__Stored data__
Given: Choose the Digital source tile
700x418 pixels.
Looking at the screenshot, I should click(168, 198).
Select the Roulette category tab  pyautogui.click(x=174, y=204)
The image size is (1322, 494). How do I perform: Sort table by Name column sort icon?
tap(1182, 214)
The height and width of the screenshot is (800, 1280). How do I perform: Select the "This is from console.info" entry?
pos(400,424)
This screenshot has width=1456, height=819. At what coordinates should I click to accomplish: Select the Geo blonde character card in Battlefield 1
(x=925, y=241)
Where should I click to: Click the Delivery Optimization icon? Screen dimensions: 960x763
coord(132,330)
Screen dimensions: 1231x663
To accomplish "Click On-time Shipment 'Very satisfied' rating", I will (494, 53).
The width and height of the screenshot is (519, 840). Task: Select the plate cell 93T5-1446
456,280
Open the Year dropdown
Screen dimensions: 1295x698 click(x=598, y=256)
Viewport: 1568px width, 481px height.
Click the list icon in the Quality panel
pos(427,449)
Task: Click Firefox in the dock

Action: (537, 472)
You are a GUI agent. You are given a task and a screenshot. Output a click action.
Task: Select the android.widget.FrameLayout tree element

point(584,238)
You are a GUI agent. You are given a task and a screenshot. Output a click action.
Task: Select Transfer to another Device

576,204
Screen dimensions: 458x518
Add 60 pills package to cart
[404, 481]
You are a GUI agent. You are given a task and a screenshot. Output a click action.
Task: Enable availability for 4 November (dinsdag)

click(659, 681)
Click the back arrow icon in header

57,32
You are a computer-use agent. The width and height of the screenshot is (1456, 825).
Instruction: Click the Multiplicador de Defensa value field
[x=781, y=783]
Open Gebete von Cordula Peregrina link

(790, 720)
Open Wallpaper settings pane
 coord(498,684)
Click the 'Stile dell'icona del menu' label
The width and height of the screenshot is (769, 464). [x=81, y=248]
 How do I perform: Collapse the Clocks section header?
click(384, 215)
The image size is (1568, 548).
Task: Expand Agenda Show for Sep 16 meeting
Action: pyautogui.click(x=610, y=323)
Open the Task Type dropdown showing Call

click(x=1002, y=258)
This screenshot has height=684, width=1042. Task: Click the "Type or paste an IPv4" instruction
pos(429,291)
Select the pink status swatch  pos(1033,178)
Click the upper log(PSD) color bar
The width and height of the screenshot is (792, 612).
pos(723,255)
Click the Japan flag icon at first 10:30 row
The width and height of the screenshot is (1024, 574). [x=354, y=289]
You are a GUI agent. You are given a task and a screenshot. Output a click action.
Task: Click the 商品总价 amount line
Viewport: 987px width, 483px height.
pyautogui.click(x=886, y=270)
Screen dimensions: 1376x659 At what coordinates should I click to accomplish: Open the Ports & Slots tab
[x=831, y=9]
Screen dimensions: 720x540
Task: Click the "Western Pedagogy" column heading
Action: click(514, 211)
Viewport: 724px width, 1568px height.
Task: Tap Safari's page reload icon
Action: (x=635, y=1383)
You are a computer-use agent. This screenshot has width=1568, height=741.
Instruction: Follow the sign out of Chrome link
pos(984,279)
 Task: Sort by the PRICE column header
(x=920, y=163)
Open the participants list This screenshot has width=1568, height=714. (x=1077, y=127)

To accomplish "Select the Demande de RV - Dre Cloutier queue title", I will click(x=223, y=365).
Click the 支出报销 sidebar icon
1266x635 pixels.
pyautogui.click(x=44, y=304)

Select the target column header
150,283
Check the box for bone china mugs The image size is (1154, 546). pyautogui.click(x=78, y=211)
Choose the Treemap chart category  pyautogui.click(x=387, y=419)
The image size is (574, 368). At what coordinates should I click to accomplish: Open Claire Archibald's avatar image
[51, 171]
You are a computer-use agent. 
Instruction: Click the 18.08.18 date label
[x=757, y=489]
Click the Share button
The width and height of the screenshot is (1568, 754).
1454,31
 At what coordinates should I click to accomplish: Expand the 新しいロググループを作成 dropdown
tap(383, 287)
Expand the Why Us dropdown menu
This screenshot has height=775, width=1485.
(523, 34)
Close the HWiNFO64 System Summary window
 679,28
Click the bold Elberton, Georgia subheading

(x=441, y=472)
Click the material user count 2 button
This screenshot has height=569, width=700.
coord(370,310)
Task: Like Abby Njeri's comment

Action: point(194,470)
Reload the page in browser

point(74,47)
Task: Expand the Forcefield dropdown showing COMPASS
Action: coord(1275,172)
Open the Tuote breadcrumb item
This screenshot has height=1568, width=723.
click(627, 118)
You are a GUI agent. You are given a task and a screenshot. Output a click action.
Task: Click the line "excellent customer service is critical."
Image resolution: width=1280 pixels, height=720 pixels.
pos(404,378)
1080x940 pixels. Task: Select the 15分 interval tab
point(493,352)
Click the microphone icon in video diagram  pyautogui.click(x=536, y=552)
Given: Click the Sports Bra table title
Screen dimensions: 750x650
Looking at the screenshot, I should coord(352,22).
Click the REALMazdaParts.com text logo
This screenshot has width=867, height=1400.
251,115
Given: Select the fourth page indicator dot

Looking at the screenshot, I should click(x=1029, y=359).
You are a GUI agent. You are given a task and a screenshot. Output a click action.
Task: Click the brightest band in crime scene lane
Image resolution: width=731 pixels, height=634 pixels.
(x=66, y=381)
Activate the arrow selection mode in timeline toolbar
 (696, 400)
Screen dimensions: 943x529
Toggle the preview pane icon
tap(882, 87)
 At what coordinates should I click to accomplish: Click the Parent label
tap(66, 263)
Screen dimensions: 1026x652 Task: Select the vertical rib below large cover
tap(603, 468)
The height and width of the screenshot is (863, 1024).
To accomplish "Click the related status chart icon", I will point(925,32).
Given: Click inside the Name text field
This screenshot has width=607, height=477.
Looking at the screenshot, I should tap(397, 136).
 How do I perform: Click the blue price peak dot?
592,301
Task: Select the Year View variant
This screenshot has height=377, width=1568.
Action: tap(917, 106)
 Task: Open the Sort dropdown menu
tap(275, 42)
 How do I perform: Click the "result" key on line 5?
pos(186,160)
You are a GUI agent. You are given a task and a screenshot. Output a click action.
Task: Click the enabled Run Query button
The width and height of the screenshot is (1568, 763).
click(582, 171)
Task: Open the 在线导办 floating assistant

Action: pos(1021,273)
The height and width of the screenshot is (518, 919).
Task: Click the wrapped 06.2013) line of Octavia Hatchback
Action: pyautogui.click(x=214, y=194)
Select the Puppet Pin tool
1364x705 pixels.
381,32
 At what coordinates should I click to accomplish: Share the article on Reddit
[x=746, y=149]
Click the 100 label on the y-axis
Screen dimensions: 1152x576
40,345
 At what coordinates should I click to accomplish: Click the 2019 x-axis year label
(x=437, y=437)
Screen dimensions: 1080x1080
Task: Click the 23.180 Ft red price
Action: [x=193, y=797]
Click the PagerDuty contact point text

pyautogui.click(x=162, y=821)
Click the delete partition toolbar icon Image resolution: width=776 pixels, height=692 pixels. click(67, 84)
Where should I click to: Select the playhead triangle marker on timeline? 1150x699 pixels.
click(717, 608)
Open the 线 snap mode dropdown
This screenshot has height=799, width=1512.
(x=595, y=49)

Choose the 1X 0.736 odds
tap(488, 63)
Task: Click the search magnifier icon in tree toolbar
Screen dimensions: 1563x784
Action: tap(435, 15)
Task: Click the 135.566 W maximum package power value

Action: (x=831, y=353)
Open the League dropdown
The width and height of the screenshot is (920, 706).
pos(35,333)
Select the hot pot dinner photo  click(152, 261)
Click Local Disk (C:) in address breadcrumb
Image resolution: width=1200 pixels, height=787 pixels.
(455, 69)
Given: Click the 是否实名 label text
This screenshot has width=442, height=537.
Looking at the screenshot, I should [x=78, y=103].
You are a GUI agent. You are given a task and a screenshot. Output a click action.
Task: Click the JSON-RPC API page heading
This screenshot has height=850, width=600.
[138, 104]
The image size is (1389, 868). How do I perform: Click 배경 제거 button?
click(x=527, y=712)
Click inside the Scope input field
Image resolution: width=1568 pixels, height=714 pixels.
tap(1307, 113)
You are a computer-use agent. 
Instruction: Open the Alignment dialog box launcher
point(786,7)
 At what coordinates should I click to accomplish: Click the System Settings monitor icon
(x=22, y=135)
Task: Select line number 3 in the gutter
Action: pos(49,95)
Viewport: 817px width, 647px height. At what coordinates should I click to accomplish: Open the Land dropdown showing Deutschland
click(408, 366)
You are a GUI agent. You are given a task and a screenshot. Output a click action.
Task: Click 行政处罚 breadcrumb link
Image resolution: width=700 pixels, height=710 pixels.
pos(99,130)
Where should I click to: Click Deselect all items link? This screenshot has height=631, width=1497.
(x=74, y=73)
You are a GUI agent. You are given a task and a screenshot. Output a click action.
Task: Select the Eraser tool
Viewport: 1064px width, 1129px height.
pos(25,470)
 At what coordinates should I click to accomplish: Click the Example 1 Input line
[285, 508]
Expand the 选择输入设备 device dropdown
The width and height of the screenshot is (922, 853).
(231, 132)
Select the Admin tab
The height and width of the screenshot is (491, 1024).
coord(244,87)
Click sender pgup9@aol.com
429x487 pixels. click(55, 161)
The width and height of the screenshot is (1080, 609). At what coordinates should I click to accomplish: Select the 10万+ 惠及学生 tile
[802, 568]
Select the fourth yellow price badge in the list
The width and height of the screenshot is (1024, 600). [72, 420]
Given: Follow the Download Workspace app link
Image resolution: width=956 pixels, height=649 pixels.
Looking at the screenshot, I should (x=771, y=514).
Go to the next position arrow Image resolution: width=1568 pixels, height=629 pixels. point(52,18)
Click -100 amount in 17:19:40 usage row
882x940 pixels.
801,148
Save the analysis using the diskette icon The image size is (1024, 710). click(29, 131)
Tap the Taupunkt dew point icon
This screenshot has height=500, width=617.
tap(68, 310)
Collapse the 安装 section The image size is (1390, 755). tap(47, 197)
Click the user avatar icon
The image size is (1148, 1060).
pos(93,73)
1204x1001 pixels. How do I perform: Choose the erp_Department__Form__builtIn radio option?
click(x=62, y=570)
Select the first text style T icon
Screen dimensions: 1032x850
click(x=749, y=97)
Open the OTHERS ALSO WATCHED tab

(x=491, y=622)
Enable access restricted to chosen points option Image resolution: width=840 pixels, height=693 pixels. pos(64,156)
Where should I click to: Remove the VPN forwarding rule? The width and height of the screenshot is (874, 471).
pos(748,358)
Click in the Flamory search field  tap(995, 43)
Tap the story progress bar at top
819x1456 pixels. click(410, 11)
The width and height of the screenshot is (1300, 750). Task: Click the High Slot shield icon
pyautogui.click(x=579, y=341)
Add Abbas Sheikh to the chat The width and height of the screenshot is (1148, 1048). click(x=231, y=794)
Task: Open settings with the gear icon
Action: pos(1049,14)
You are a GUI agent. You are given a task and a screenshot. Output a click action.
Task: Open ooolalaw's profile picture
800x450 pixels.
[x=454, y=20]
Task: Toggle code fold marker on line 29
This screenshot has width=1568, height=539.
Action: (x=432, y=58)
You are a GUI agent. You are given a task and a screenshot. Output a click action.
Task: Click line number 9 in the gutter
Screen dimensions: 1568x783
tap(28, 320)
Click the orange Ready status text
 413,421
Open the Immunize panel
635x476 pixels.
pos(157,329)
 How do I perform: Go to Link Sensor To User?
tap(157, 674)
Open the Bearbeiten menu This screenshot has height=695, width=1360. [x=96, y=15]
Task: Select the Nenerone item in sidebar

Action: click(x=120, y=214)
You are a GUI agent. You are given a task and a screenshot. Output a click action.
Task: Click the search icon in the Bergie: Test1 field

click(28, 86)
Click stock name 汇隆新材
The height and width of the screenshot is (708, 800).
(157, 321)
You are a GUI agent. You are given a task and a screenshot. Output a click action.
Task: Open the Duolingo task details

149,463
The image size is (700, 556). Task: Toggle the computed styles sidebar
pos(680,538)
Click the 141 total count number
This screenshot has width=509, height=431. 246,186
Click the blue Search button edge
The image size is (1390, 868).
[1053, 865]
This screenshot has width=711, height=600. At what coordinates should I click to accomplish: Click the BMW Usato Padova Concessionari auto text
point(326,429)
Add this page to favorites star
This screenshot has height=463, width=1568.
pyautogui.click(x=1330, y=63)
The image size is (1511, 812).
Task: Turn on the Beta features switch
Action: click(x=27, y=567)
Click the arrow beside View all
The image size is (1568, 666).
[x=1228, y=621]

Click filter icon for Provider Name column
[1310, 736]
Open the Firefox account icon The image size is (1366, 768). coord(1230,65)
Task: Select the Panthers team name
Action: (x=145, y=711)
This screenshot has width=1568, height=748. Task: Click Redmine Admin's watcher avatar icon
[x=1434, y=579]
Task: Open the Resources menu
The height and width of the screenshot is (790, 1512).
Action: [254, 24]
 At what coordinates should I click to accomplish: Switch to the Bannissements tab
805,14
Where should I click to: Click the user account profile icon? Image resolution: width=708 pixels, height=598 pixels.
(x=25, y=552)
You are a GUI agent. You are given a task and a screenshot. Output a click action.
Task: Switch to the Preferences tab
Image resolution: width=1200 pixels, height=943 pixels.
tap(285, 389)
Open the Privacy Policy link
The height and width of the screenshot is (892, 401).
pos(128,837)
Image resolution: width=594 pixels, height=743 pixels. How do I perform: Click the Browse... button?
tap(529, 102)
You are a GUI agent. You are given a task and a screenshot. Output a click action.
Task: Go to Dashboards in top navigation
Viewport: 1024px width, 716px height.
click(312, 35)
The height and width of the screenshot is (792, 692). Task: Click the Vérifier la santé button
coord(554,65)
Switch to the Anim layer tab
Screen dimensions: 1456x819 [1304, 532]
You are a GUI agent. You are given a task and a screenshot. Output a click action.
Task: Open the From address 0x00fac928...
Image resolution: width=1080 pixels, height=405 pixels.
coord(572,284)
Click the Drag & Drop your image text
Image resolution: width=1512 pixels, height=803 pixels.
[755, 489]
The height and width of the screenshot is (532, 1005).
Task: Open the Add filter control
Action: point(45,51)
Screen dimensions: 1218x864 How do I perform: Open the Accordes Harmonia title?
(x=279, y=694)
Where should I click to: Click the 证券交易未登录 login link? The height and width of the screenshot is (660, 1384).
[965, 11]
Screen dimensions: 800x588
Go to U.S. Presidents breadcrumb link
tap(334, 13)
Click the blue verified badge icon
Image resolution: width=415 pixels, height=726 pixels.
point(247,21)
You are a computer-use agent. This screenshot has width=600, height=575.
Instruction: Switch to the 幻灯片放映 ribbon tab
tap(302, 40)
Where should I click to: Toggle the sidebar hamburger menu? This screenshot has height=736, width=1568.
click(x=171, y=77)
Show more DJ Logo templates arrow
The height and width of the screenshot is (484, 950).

__PROBLEM STATEMENT__
Make a copy of each line in the records above that has the word "computer".

__EXERCISE RESULT__
You are a computer-use agent. The width and height of the screenshot is (1456, 825).
You are a computer-use agent. This screenshot has width=1568, height=741.
You are a computer-use agent. 
You are a computer-use agent. 
You are a computer-use agent. This screenshot has width=600, height=575.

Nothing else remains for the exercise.